South Africa creates and maintains its own obstacles to growth

Miracles are beyond the scope of Finance Minister Pravin Gordhan. He works within an environment fraught with undercurrents and factors beyond his control, several of which are pointed out in the 2016 medium-term budget statement review.

Impediments to sustained economic growth in SA include: policy statements that are unclear; commitments made without clear resource plans; implementation derailed by institutional instability, uncertainty and the erosion of trust; and vested interests and political contests that interfere with decision-making.

The main obstacles to economic growth are to be found in our backyard. Infrastructure bottlenecks, low levels of competition in certain markets, a volatile labour relations environment, regulatory constraints and red tape, inefficiencies in state-owned enterprises, uncertainties in the policy environment and the parlous finances of some state-owned companies and public entities.

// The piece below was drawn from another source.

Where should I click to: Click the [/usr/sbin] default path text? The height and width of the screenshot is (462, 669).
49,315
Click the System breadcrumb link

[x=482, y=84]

Much of the increase in public debt stems from an unwillingness or inability by the government to control expenditure; hidden deficits and uncontrolled borrowing in the lower tiers of government; public agencies and state-owned companies that commit national budgets to implicit guarantees without following budget process; bail-outs of private sector financial institutions; and foreign-denominated debt, worsened by the rand’s depreciation.

The auditor-general’s 2016 report reveals that irregular expenditure increased 40% to ZAR46bn. Just over 50% of the irregular expenditure was laid at the door of six offenders: the Passenger Rail Agency of SA; the KwaZulu-Natal and Mpumalanga departments of health; Gauteng’s roads and transport department and its human settlements department; and the Department of Water and Sanitation.

The primary causes of the problem were the lack of competency and accountability. Reports to management of possible fraud or improper conduct for investigation were of little use.

A report on the development of Chinese enterprise in SA was released on 8 December by the SA-China Economy and Trade Association, providing insights from an influential foreign investor. It identifies these impediments to economic growth: public security, strained industrial relations, the shortage of technical professionals, a cumbersome visa system, insufficient energy supply, a continuously declining trend in the rand and infrastructure backlog.

SA has more than 30 000 km of railway lines but approximately 50% of the lines are not operational. Insufficiency of operational capacity and poor operating efficiency have seriously harmed the competitiveness of exports such as iron ore.

The speed of passenger lines connecting metropolitan centres is unsatisfactory. The lack of financial investment and infrastructure and the significant funding gap is a great concern.

Pragmatic industrial policies, based on specific domestic conditions, are required to improve the country’s economy. We require unified and clear policies dedicated to encouraging and protecting foreign investment.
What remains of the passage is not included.